Does anyone over the age of 8 actually LIKE Peeps? I don't remember liking them even when I was 8. These vaguely chicken shaped Easter candies come in lurid shades of yellow, pink, and purple and taste like sugar to the 10th power dipped in saccharin and Nutrasweet and whatever that was that used to be in Fresca that was gonna make us sterile when we were teenagers (was it only the girls at Our Lady's High who used Fresca as birth control? but I digress). You get the idea. Peeps are beyond sweet. They redefine sweet.

It's being the Easter season, Kevin brought home Peeps for the girls on Friday night for a treat after our ritual Friday pizza. Peeps after pizza is a bizarre yet alliterative experience. The kids LOVE them. Intrigued I try one and immediately down a glass of water. Curious, Kevin examines the box to see if there is any nutrition information. Amazingly, there is. I am incredulous, especially when he reads "Serving Size: 5 Peeps". Five Peeps! We discuss this for quite some time trying to imagine a scenario that involved eating 5 of these things at one sitting. When I get home from Kevin's, I down a quart of water. I would've given Peeps no further thought but that was not to be.

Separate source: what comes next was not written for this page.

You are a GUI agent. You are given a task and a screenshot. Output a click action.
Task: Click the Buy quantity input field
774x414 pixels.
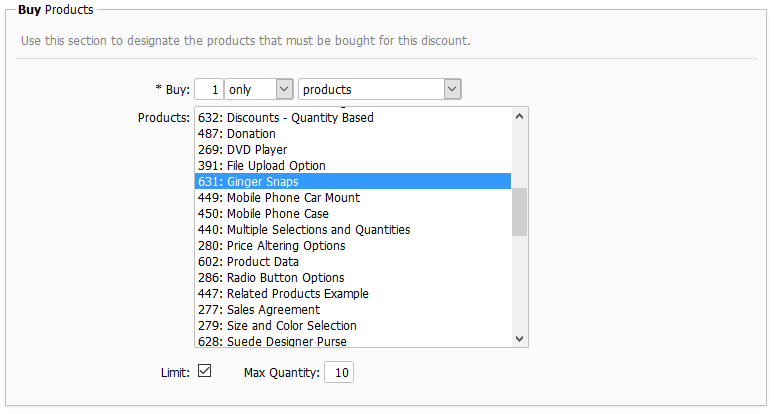click(209, 89)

On Saturday, Nancy and I went to the Blue Diner for lunch. Besides serving breakfast around the clock, and having its own brand of coffee, the Blue Diner turns out to be home of The Greatest Peep Show On Earth! Every year local artists, drunks, and hangers on create art works around Peeps and submit them to the contest judged on Good Friday. The Greatest Peep Show on Earth! Step right up. See MerPeeps, a 2-liter bottle of Peepsi, Blue Peep Group (a particularly lurid shade of blue on the Peeps - it looks much better on Blue Man Group's faces and shaved heads), an icon representing "The Easter Candy Formerly Known as Peep", a Peepaholic and Little Co-Peep stuck together teetering on the edge of a plastic champagne glass, Loch Peep Monster... My favorite was the Christo Peep - a group of five peeps (a single serving!) wrapped in white fabric after the manner of Christo (best known for wrapping bridges, mountains, entire atolls...). It looked remarkably like a Christo work and even came with a flyer announcing it. The winner however, was Peep Smear. You can picture it.

Sunday, we went to Mom's for Easter Dinner and my birthday celebration. The kids arrived bearing three packs of Peeps, one in each color, with a birthday card for dear old Aunt Janet. Each pack contains 3 servings. Picture it. I convince them that I am most grateful for their charming birthday gift and will share it with them after dinner. Bobby calls from Bosnia where it is 7:00 PM and distracts them from their desire to eat the Peeps immediately.

After ratatouille with portabello mushrooms, fresh steamed asparagus, couscous, carrots, green bean/onion casserole, and rack of lamb for the meat eaters, Peeps seemed sort of anticlimactic, but I passed them around to share nonetheless. Nancy had never tasted one before. She says she need not ever taste one again. Eager to get a family picture to send to Bobby before the rain/snow starts I borrowed Elizabeth's pastel sidewalk chalks and wrote "Hi Bob" in huge letters on the front walk and posed the family on the front steps. Lookin' good, family! Back in the house, Thomas decided it would be cool to spell out "Hi Bob" in Peeps but there are not enough left. He spelled it out in jellybeans with Peeps at the ends instead and photographed it with my camera. I reminded him he didn't need red eye reduction for the Peeps. The Peeps used in this endeavor got eaten quickly. Time to go home. There is one package, 3 servings, left. I don't want to hurt the kids' feelings by returning their generous gift.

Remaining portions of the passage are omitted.